Many people want to plant a garden, but just aren’t sure… They question themselves – Will it work? Will I be able to keep up? Is it worth the effort? Etc, etc… Here’s a little graph that might just answer a few questions for you and get you out in the Landscape!

I think all gardeners question themselves from time to time. Whether your a novice that’s thinking about trying your hand 🖐🏻 OR a seasoned pro questioning your resolve, this little chart has the answers.

It’s garden time in Tennessee! Let’s get our hands dirty! 😎

 

Mark Carter
Carter’s Nursery, Pond & Patio
2846 Old Medina Rd. 
Jackson, Tn. 38305
Ph.# 731-424-2206
http://www.cartercountry.com
YouTube pg. –

https://www.youtube.com/channel/UC6dPkQiE04jcr385SOL0gkw

Facebook pg. – https://www.facebook.com/mark.carter.775

Pinterest pg. – https://www.pinterest.com/cartersnursery/



Preparing our Gardens for Spring!

It’s been a long, cold Fall and Winter season! Now it’s February and Spring is right around the corner, and I don’t know about you, but I  am ready!
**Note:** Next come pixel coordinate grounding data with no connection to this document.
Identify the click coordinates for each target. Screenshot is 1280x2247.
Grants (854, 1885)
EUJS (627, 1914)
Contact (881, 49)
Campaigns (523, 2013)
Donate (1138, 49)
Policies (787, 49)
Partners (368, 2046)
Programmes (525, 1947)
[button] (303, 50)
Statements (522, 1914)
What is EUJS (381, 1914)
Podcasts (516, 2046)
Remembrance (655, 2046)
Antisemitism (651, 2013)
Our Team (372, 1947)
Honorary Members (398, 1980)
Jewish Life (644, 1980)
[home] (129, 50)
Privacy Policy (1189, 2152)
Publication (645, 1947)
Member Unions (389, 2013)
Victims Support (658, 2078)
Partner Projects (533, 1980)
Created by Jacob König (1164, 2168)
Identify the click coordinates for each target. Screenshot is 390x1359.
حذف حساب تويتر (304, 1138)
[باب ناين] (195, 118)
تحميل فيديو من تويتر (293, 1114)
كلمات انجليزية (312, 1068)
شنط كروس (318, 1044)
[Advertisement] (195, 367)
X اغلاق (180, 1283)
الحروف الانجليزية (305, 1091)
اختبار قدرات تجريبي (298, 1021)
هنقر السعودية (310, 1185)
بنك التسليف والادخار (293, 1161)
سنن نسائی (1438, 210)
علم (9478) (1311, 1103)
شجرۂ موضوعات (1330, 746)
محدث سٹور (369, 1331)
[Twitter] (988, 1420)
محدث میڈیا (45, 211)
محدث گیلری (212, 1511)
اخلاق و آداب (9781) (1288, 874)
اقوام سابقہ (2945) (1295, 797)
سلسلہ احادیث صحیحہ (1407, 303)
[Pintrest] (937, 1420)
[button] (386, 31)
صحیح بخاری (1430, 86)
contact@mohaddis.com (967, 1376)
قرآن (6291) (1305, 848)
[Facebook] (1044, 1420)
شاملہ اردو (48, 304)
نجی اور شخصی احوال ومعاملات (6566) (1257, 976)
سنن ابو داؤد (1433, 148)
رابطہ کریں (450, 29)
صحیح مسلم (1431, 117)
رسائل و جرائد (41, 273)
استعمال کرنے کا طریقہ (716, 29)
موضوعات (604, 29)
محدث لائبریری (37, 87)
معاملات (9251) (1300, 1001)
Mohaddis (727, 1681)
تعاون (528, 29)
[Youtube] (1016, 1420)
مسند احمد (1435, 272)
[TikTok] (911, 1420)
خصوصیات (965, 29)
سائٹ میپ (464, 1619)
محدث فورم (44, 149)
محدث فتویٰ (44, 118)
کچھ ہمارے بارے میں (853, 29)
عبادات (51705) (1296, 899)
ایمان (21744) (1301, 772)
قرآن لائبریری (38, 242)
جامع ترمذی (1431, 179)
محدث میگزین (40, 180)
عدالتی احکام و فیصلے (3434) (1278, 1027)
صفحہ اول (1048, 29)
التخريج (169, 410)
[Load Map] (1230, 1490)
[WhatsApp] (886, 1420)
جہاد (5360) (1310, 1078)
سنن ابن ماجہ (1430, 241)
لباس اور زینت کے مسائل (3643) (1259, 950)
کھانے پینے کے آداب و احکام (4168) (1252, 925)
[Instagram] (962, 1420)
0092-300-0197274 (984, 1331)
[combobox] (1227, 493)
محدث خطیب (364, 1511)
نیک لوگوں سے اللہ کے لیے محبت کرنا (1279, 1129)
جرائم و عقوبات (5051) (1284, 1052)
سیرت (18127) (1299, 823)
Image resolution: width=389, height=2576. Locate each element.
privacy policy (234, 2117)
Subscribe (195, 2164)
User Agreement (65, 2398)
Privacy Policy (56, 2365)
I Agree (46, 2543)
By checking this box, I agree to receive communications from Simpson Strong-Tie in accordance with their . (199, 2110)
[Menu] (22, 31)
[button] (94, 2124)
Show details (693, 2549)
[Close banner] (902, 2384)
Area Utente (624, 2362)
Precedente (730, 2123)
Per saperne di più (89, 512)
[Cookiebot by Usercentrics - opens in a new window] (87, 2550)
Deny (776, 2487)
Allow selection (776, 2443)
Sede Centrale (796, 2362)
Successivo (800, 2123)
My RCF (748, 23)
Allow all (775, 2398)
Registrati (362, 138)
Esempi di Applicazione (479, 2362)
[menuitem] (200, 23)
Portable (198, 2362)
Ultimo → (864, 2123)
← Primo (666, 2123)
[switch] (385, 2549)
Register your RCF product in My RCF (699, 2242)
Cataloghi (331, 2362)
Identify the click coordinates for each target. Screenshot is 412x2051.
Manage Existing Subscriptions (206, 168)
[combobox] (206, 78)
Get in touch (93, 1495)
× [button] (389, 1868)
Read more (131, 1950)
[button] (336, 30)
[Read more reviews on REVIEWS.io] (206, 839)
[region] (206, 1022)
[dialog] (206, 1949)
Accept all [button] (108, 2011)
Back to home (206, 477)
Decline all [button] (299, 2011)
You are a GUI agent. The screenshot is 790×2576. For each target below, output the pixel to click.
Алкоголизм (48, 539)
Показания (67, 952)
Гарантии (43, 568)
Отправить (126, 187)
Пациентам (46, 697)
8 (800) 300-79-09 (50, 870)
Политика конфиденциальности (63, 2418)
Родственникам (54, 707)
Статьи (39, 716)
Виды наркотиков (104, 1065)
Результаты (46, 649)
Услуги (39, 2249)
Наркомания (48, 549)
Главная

And now it’s time to get our gardens ready.

Prepping our Gardens correctly is the #1 thing that will help us to insure success over the upcoming growing season!
It takes a bit of work to do it right, BUT, the doing is my favorite part. It gets you out there, gets your hands dirty and gets you in tune with nature! This late Winter season and the “Pre quill” to Spring are actually my favorite times of the year. Watching how the tree buds swell in anticipation, watching the Daffodils emerge and brighten the landscape, hearing those peepers come out and sing on the first few warm nights, this is really a magical time of the year.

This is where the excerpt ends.